Keep yourself active and you will help to keep yourself fitter. It seems almost too obvious these days even to bother stating it.
The value of exercise as a means to modify disease and reduce susceptibility to certain illnesses is well supported by research. We now know that participation in physical activity throughout life can be a predictor of many conditions which occur in older age, such as dementia and heart disease.
So well is the link understood that it can be seen everywhere in public health messages aimed at encouraging all walks of society to embrace physical activity and embedding this within our everyday culture. This is even more strongly advocated for those living in society with long-term conditions, with clearly defined benefits in both physical and mental health.
But what if you find yourself locked in a vicious cycle of having a condition that could be helped by exercise – but at the same time makes it much harder for you to do it?
Alongside my role at Robert Gordon University (RGU), I have developed a clinical interest in Parkinson’s over the past decade and am fortunate to have been awarded £250,000 for a Clinical Academic Fellowship from the Chief Scientist Office and Parkinson’s UK to progress work on exercise provision for people living with the chronic condition.
Parkinson’s results in a complex array of both physical and non-physical symptoms, all of which culminate in people becoming more sedentary and subsequently experiencing a lower quality of life.
Most typically physical symptoms centre upon four key features; tremor, slowness of movement, rigidity and postural instability. These ultimately effect a wide range of everyday tasks, with the impact on walking being one of the greatest factors of a declining quality of life.
The progressive nature of Parkinson’s limits participation in exercise and initiates that vicious cycle of inactivity – leading to reductions in muscle strength, flexibility, balance, aerobic fitness, and an increased risk of falls. This is compounded further by symptoms that do not affect movement, such as fatigue and depression, which reduce the motivation to be active. The long-term result is that that the body loses fitness and muscle tone, not only as a result of Parkinson’s but also due to physical inactivity.

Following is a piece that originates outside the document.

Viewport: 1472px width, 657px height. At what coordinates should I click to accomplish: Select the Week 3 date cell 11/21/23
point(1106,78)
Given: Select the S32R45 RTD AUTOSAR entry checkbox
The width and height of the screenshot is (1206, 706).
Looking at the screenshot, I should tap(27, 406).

By 2030, the global prevalence of Parkinson’s is predicted to rise by 50%, highlighting the clear need for effective, sustainable and accessible services to optimise quality of life, and allow people to lead meaningful lives as valuable contributors to society.

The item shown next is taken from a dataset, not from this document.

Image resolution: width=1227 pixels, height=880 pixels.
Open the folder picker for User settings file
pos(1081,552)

Despite large-scale investment and significant breakthroughs in our understanding of the underlying mechanisms behind Parkinson’s, scientists have yet to find a long-term medication which limits the rate of decline, and hence disability within this population. Instead, people living with Parkinson’s are given regular medication to augment their falling levels of dopamine – the chemical responsible for communicating information around the brain essential for everyday functions, such as walking.

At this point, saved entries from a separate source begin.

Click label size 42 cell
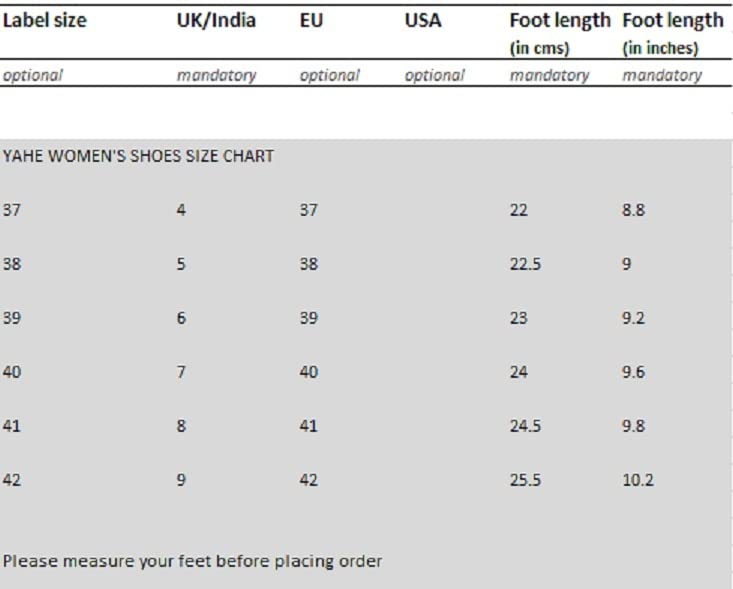The height and width of the screenshot is (589, 733). 11,480
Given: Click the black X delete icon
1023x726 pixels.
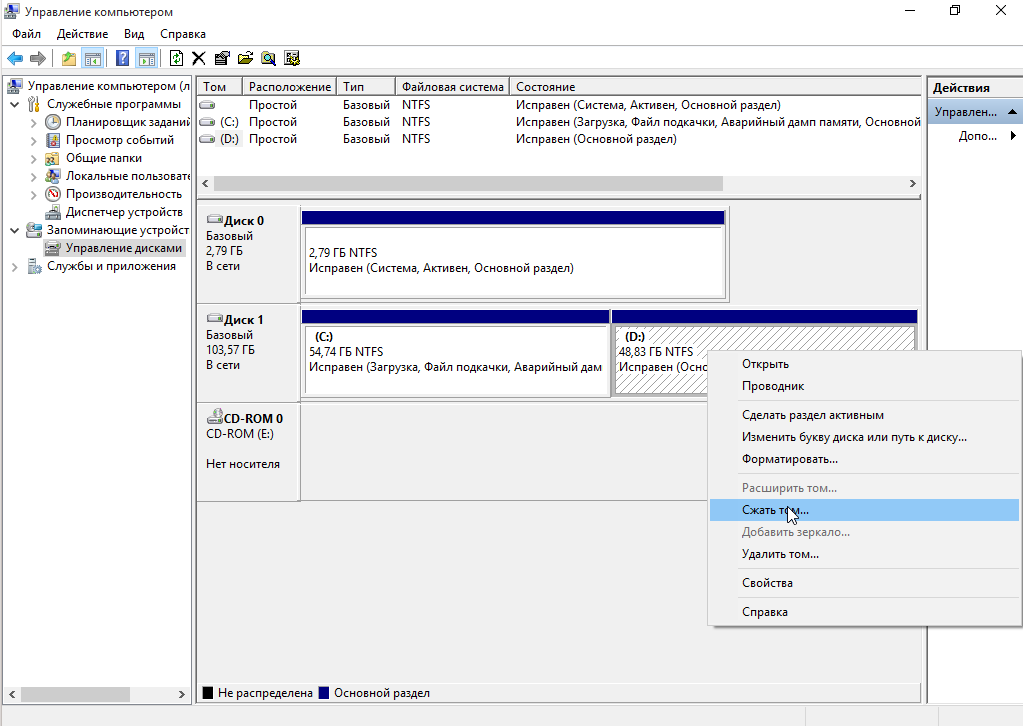Looking at the screenshot, I should (199, 58).
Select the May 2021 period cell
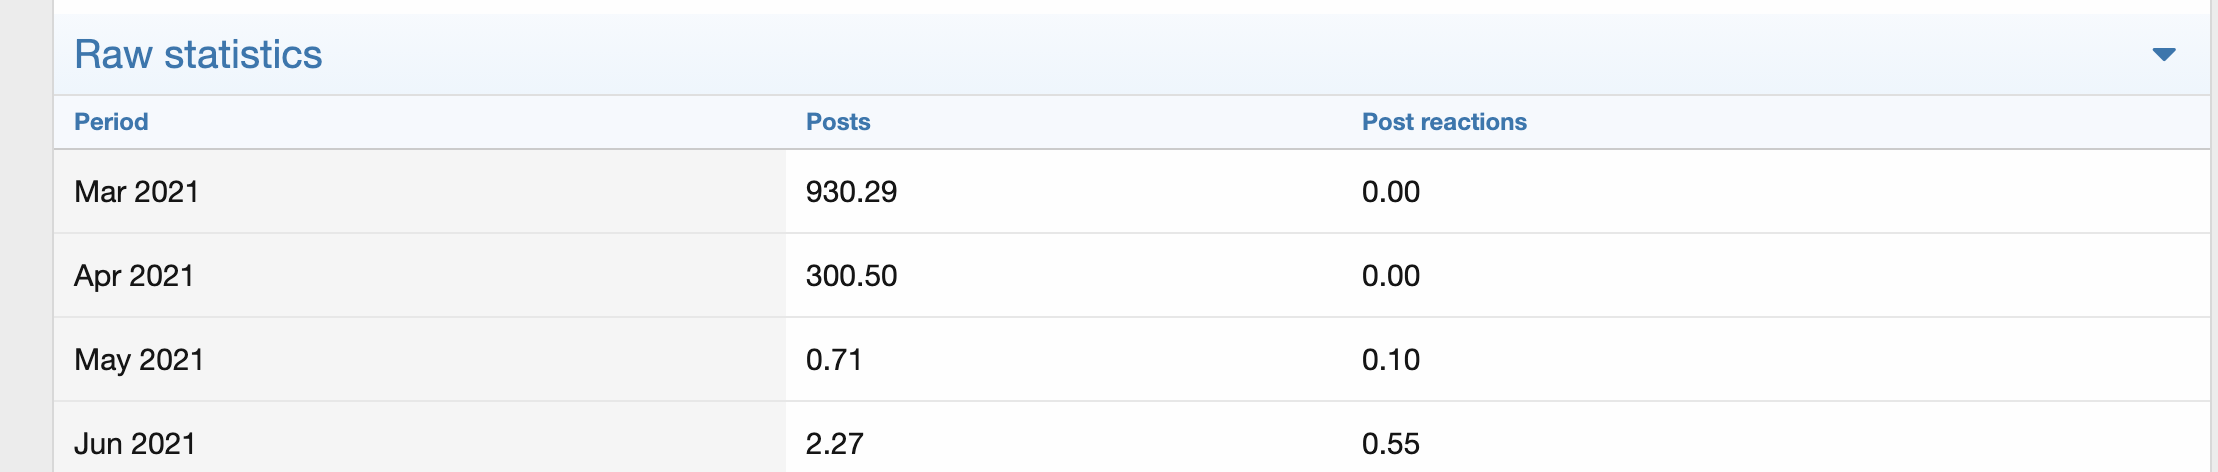This screenshot has height=472, width=2218. 139,360
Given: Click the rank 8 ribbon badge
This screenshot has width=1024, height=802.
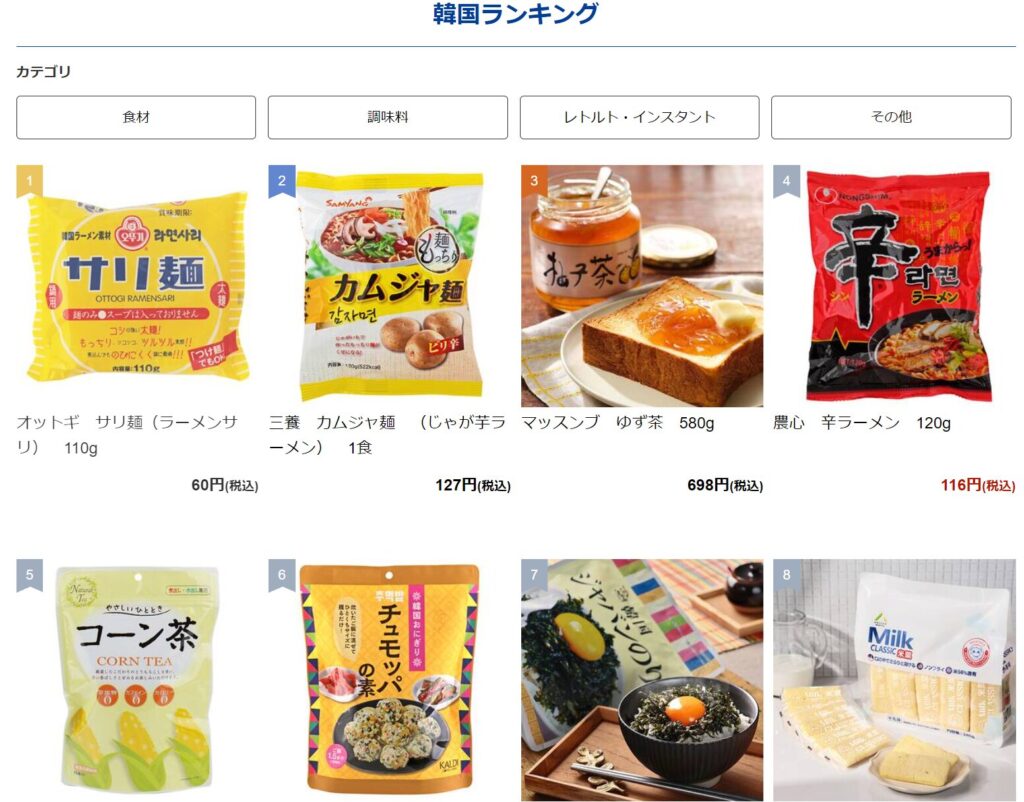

While science seeks to develop a cure to the condition, there has also been a substantive movement from within the Parkinson’s community itself to be involved in the management of their condition, allowing them to assert control.
A large part of this has been a recognition of the potential value of exercise in the management of Parkinson’s. Recent reviews into Parkinson’s treatment indicate that participation in regular exercise correlates with improved symptoms, such as improvements in strength, balance, fitness, function, and walking, as well as reducing depression and fatigue. Those who regularly participate in exercise have experienced an enhance sense of confidence, and by exercising as part of a group they have benefited from a network of community support and group empowerment.
Perhaps of greater significance is the emerging evidence suggesting that engaging in regular high-intensity exercise brings about physiological changes within the brain, creating new neural pathways and blood vessels that may have a disease modifying effect. Consequently, this has resulted in a growing consensus that exercise is a key ingredient and integral component of Parkinson’s management – not solely as complementary to medication, but of equal importance. This has formed a central part of my research.
There is a fantastic opportunity for physiotherapists to take a greater role in ensuring that exercise forms the cornerstone of clinical practice. Physiotherapists today possess a range of skills in health improvement and promotion, behavioural change and coaching, which makes them ideally placed to provide impactful support to people living with Parkinson’s.
They are able to prescribe individualised exercise programmes which meet the needs of the individual, whether this is chair-based exercise, more intensive exercise specially designed for those with Parkinson’s, or community-based exercise such as dance, tai chi, or boxercise. Physiotherapists can also manage and treat any specific problems which impact movement while accommodating any other co-existing health conditions to maximise function, and ensure those with Parkinson’s are able to lead healthier and happier lives.
Julie Jones is a senior lecturer and CSO & Parkinson’s UK Clinical Academic Fellow in Physiotherapy at Robert Gordon University’s school of health sciences.